Но что можно сказать со всей определенностью: во времена, когда перерезать глотку ближнему своему ничего не стоило (возражения принимаются: эти времена всегда при нас); когда массовые обезглавливания в присутствии глазастой толпы были в порядке вещей, а колесование, четвертование, сожжение, сажание на кол и прочие деликатесы подавались к праздничному столу; когда религиозные войны разрубали народы надвое — все происходившее на почве саббатианского помрачения не повлекло за собой ни одного смертоубийства. (Вру. Было одно. В Венгрии во время службы убили «кафра» он не встал при словах «Господь наш и Бог Саббатай Цви»[54].) Сотни тысяч счастливых обладателей помутившихся мозгов куда-то валом валили, проклинали «кафров», но при всем при том на поле битвы не осталось бездыханных тел.
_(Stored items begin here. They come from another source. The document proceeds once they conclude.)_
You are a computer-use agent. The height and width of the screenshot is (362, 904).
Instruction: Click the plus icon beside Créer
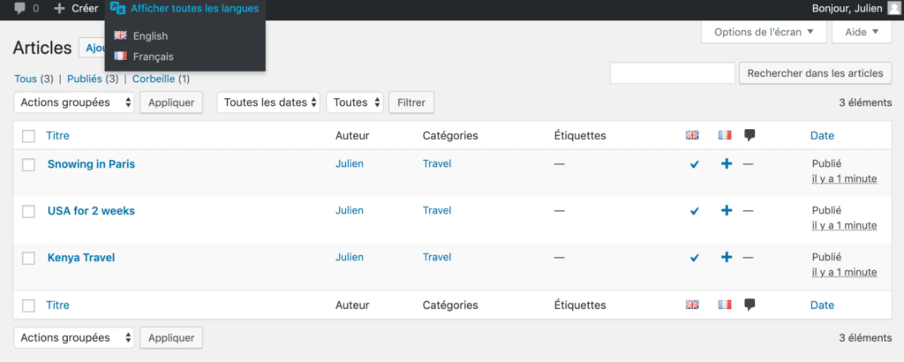coord(59,9)
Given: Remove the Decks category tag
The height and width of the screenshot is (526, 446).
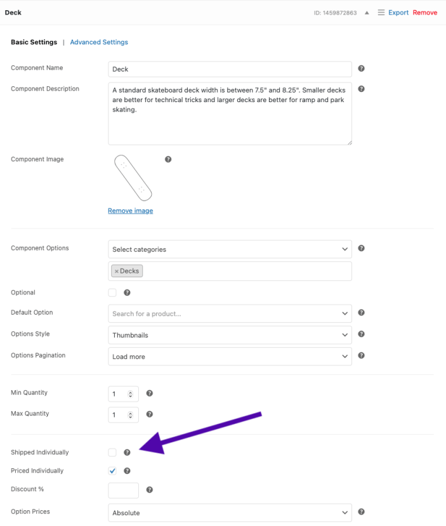Looking at the screenshot, I should (116, 271).
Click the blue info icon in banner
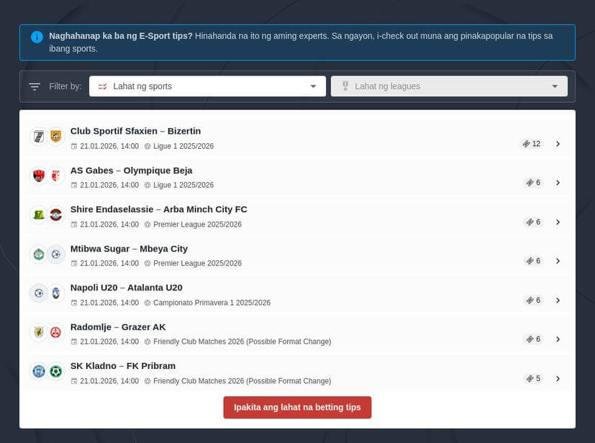 tap(37, 37)
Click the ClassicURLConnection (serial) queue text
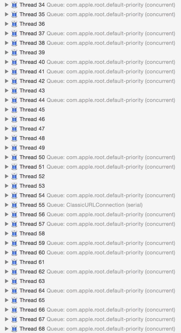181x333 pixels. [104, 205]
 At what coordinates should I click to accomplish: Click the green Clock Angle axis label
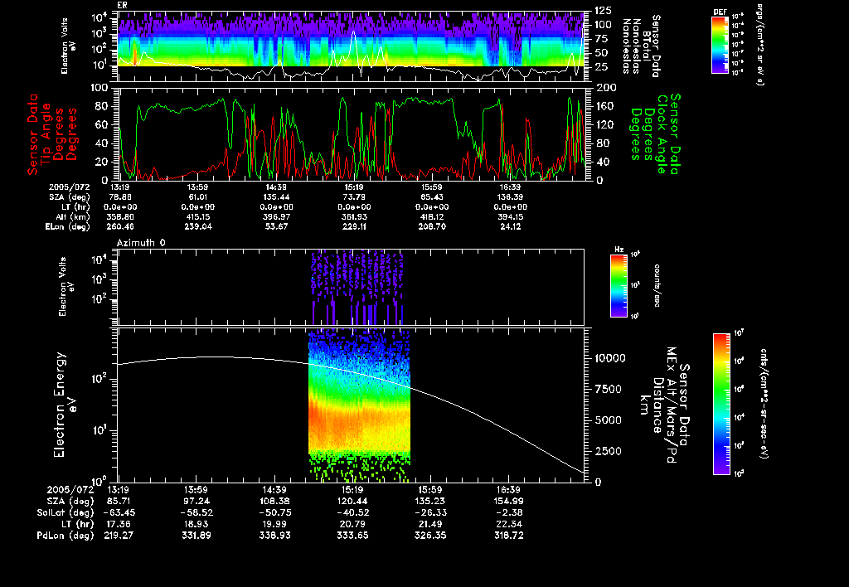click(x=662, y=133)
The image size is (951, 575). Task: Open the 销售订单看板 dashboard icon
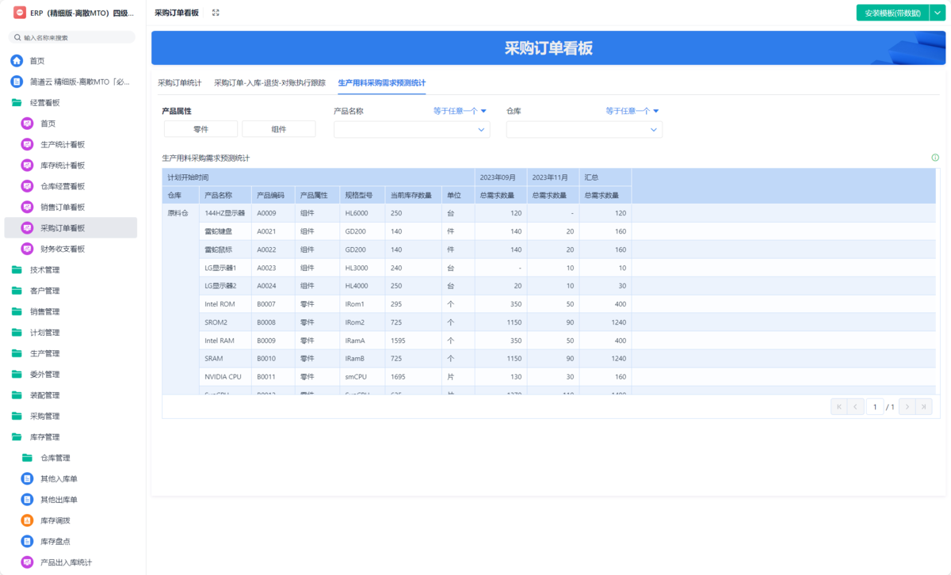point(25,206)
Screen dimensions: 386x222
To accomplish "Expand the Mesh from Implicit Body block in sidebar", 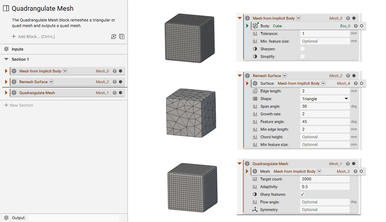I will [x=6, y=71].
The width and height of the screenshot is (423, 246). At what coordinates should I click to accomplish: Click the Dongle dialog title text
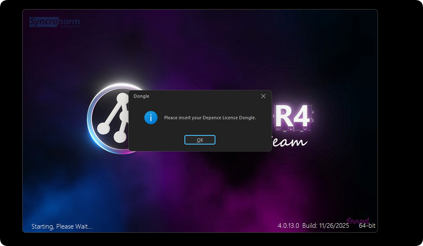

Мехмед Огджи, Мехмед Охотник, убивавший все, что движется, проявил мягкосердечие неслыханное: мало того, что пощадил пятьдесят раввинов — пятьдесят тысяч константинопольских евреев, открыто приветствовавших своего мнимого избавителя, получили негласное прошение, избежав обычных в таких случаях контрибуций. А ведь мог и резню устроить.

Начиная с четвертого элула (пятого сентября) события развивались стремительно. Четвертого — появление Нехемии. Седьмого он объявляет Саббатая самозванцем, а себя магометанином. Наутро комнату Нехемии находят пустой, зарешеченное окно открытым. Сама чугунная решетка в целости и сохранности. Караульщик божится — воздев кулак с поднятым пальцем (призывая в свидетели единого Бога) — что никто не выходил. Ключ у него на шее, кованая дверь оставалась запертой.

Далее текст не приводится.